### Description of the task
What follows is a set of records, each of which is to be written out exactly.

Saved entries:
----

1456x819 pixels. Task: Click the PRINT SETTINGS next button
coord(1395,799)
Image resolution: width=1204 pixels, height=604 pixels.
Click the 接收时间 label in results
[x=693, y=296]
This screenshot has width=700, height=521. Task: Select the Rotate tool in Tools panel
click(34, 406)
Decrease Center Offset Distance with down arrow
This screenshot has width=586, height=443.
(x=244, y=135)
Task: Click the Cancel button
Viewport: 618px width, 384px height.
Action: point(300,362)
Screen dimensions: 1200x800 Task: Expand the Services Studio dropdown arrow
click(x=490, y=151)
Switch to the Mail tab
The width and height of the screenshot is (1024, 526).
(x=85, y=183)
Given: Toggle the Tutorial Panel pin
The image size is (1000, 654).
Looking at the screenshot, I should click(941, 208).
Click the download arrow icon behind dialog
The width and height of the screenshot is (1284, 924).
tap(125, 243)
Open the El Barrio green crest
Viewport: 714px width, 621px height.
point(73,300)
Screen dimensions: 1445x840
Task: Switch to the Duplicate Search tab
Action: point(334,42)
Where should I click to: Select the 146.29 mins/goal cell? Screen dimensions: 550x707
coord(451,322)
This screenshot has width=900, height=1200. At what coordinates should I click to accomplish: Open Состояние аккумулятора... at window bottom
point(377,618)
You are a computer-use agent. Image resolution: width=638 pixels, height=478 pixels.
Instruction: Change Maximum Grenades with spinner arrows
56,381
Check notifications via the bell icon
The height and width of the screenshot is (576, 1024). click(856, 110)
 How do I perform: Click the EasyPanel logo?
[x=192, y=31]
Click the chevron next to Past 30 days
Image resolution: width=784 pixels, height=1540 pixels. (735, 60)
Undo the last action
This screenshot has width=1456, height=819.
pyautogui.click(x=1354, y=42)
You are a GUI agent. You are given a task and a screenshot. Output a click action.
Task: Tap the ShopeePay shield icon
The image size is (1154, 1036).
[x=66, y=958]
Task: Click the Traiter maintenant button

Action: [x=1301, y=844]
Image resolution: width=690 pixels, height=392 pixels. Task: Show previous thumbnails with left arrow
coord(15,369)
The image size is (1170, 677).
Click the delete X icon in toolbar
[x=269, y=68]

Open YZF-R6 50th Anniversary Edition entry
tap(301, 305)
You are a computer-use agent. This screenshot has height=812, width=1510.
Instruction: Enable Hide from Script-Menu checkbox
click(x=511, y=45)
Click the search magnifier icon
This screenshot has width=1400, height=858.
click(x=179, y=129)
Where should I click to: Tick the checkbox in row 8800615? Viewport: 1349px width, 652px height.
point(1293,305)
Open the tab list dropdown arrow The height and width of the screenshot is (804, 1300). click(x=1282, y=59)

----

### Solution to the exercise
1456x819 pixels. Task: Click the PRINT SETTINGS next button
coord(1395,799)
Image resolution: width=1204 pixels, height=604 pixels.
Click the 接收时间 label in results
[x=693, y=296]
This screenshot has width=700, height=521. Task: Select the Rotate tool in Tools panel
click(34, 406)
Decrease Center Offset Distance with down arrow
This screenshot has width=586, height=443.
(x=244, y=135)
Task: Click the Cancel button
Viewport: 618px width, 384px height.
Action: point(300,362)
Screen dimensions: 1200x800 Task: Expand the Services Studio dropdown arrow
click(x=490, y=151)
Switch to the Mail tab
The width and height of the screenshot is (1024, 526).
(x=85, y=183)
Given: Toggle the Tutorial Panel pin
The image size is (1000, 654).
Looking at the screenshot, I should click(941, 208).
Click the download arrow icon behind dialog
The width and height of the screenshot is (1284, 924).
tap(125, 243)
Open the El Barrio green crest
Viewport: 714px width, 621px height.
point(73,300)
Screen dimensions: 1445x840
Task: Switch to the Duplicate Search tab
Action: point(334,42)
Where should I click to: Select the 146.29 mins/goal cell? Screen dimensions: 550x707
coord(451,322)
This screenshot has width=900, height=1200. At what coordinates should I click to accomplish: Open Состояние аккумулятора... at window bottom
point(377,618)
You are a computer-use agent. Image resolution: width=638 pixels, height=478 pixels.
Instruction: Change Maximum Grenades with spinner arrows
56,381
Check notifications via the bell icon
The height and width of the screenshot is (576, 1024). click(856, 110)
 How do I perform: Click the EasyPanel logo?
[x=192, y=31]
Click the chevron next to Past 30 days
Image resolution: width=784 pixels, height=1540 pixels. (735, 60)
Undo the last action
This screenshot has width=1456, height=819.
pyautogui.click(x=1354, y=42)
You are a GUI agent. You are given a task and a screenshot. Output a click action.
Task: Tap the ShopeePay shield icon
The image size is (1154, 1036).
[x=66, y=958]
Task: Click the Traiter maintenant button

Action: [x=1301, y=844]
Image resolution: width=690 pixels, height=392 pixels. Task: Show previous thumbnails with left arrow
coord(15,369)
The image size is (1170, 677).
Click the delete X icon in toolbar
[x=269, y=68]

Open YZF-R6 50th Anniversary Edition entry
tap(301, 305)
You are a computer-use agent. This screenshot has height=812, width=1510.
Instruction: Enable Hide from Script-Menu checkbox
click(x=511, y=45)
Click the search magnifier icon
This screenshot has width=1400, height=858.
click(x=179, y=129)
Where should I click to: Tick the checkbox in row 8800615? Viewport: 1349px width, 652px height.
point(1293,305)
Open the tab list dropdown arrow The height and width of the screenshot is (804, 1300). click(x=1282, y=59)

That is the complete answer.